- _Stored data_
[Start of section]

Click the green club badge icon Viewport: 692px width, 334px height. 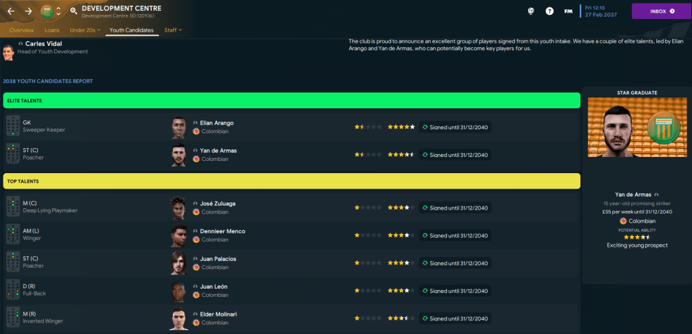point(47,11)
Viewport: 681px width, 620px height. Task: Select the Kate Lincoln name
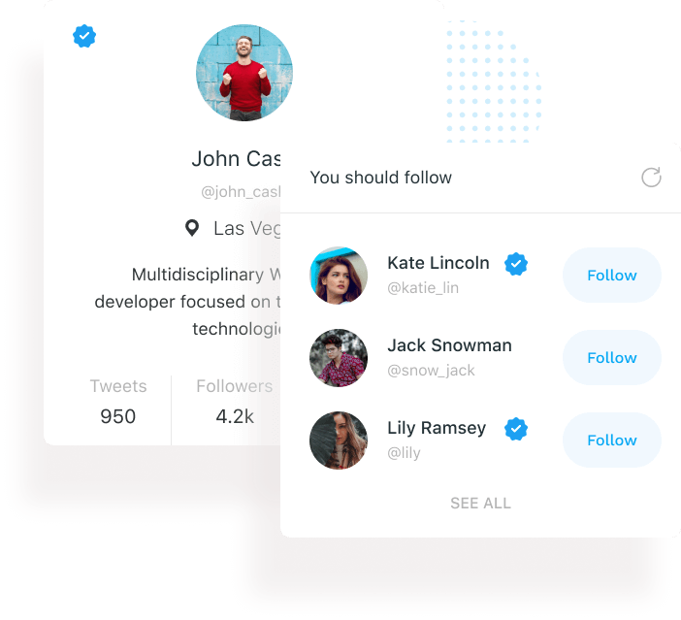coord(438,263)
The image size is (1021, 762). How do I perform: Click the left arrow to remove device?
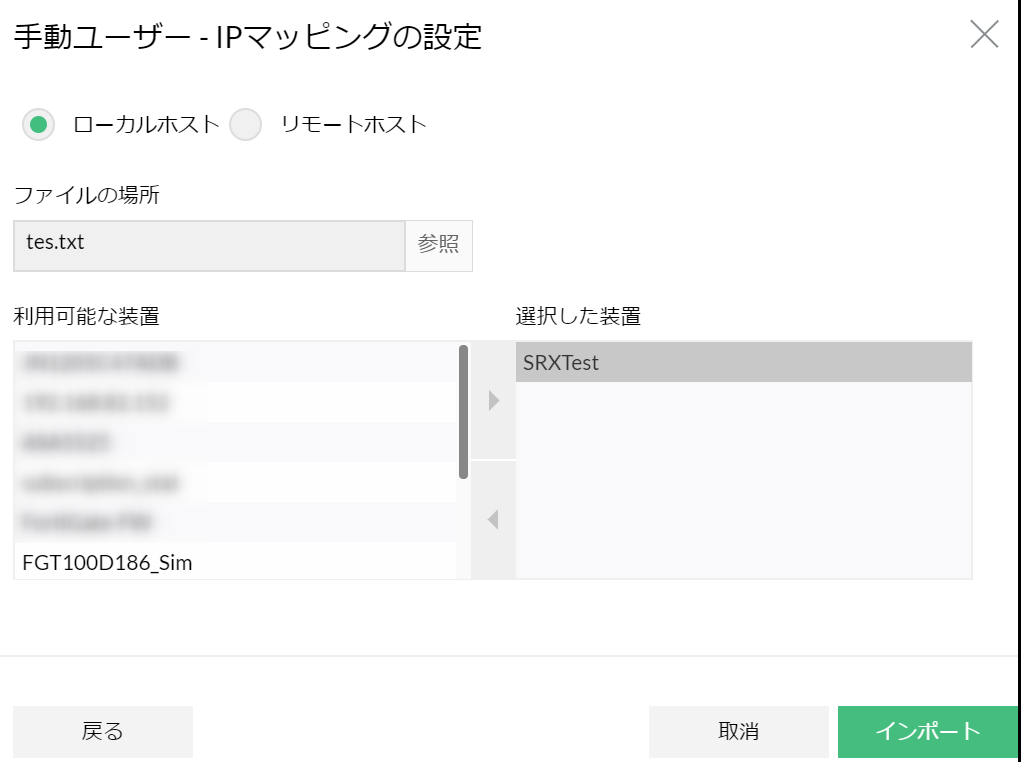pos(493,520)
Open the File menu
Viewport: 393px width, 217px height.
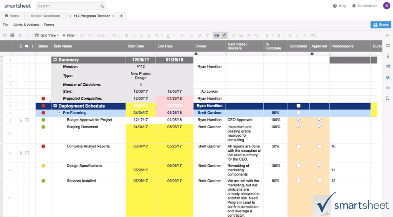point(5,25)
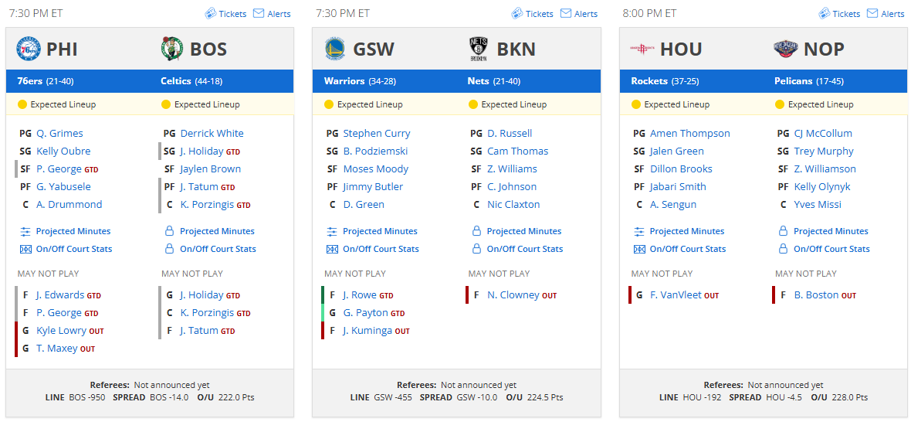Screen dimensions: 911x422
Task: Select Jaylen Brown in the Celtics lineup
Action: [x=210, y=169]
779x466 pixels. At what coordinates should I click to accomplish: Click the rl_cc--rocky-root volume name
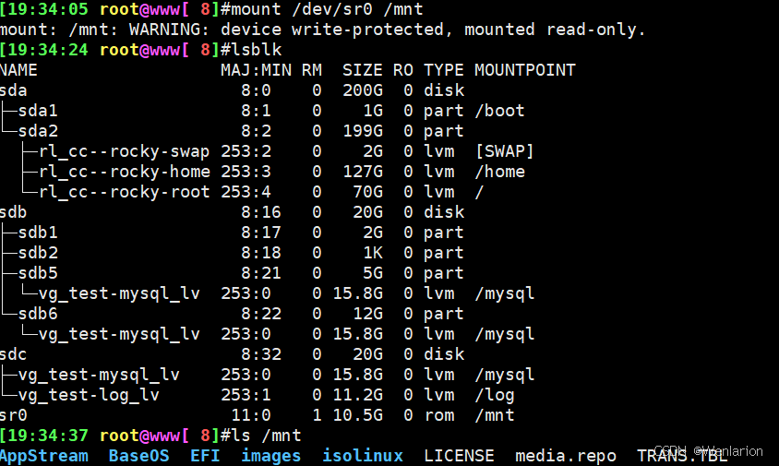coord(125,192)
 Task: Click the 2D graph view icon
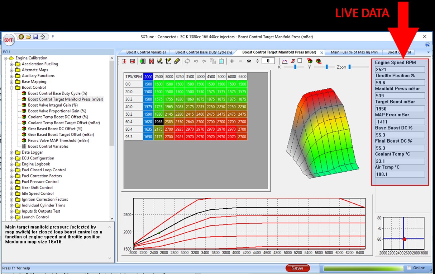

[End of section]

- _Exercise description_
The expected output is the exact run of lines from the one containing "779x466 pixels. At" through the final line of the data above, both ends included, with no pictures.

- _Solution for this task_
779x466 pixels. At what coordinates should I click to accomplish: Click the rl_cc--rocky-root volume name
coord(125,192)
 Task: Click the 2D graph view icon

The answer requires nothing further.